• Exercise aim:
Will you return, word for word, only the lines from the top of the data below down to and including the one with "犬の幼稚園 (297, 44)"?

Records from a data collection:
┌──
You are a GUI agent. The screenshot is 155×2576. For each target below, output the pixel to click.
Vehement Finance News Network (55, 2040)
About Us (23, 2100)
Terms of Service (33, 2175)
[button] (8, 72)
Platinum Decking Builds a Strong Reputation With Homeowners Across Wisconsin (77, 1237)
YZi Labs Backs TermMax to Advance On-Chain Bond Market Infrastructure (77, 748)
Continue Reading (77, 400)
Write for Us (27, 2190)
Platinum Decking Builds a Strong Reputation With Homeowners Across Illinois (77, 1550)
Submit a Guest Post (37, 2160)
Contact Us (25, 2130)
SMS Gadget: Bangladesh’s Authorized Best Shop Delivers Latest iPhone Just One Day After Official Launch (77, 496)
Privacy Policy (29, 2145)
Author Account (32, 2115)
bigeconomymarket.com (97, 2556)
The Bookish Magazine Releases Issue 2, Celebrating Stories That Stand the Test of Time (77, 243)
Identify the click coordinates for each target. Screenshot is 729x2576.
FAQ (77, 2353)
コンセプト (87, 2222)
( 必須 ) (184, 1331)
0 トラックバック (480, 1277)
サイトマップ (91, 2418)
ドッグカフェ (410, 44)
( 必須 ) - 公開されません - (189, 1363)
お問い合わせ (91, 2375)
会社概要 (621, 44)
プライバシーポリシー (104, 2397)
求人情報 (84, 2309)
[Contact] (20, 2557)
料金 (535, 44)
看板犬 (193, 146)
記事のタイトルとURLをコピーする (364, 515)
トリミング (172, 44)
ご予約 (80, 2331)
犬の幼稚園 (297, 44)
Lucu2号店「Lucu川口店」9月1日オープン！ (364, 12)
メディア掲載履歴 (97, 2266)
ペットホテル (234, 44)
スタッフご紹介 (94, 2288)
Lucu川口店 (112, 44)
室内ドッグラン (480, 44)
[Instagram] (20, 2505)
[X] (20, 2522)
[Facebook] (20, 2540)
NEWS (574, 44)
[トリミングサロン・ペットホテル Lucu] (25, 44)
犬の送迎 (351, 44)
└──
• Reply to the task:
You are a GUI agent. The screenshot is 155×2576. For each target below, output the pixel to click.
Vehement Finance News Network (55, 2040)
About Us (23, 2100)
Terms of Service (33, 2175)
[button] (8, 72)
Platinum Decking Builds a Strong Reputation With Homeowners Across Wisconsin (77, 1237)
YZi Labs Backs TermMax to Advance On-Chain Bond Market Infrastructure (77, 748)
Continue Reading (77, 400)
Write for Us (27, 2190)
Platinum Decking Builds a Strong Reputation With Homeowners Across Illinois (77, 1550)
Submit a Guest Post (37, 2160)
Contact Us (25, 2130)
SMS Gadget: Bangladesh’s Authorized Best Shop Delivers Latest iPhone Just One Day After Official Launch (77, 496)
Privacy Policy (29, 2145)
Author Account (32, 2115)
bigeconomymarket.com (97, 2556)
The Bookish Magazine Releases Issue 2, Celebrating Stories That Stand the Test of Time (77, 243)
Identify the click coordinates for each target. Screenshot is 729x2576.
FAQ (77, 2353)
コンセプト (87, 2222)
( 必須 ) (184, 1331)
0 トラックバック (480, 1277)
サイトマップ (91, 2418)
ドッグカフェ (410, 44)
( 必須 ) - 公開されません - (189, 1363)
お問い合わせ (91, 2375)
会社概要 (621, 44)
プライバシーポリシー (104, 2397)
求人情報 (84, 2309)
[Contact] (20, 2557)
料金 (535, 44)
看板犬 (193, 146)
記事のタイトルとURLをコピーする (364, 515)
トリミング (172, 44)
ご予約 (80, 2331)
犬の幼稚園 (297, 44)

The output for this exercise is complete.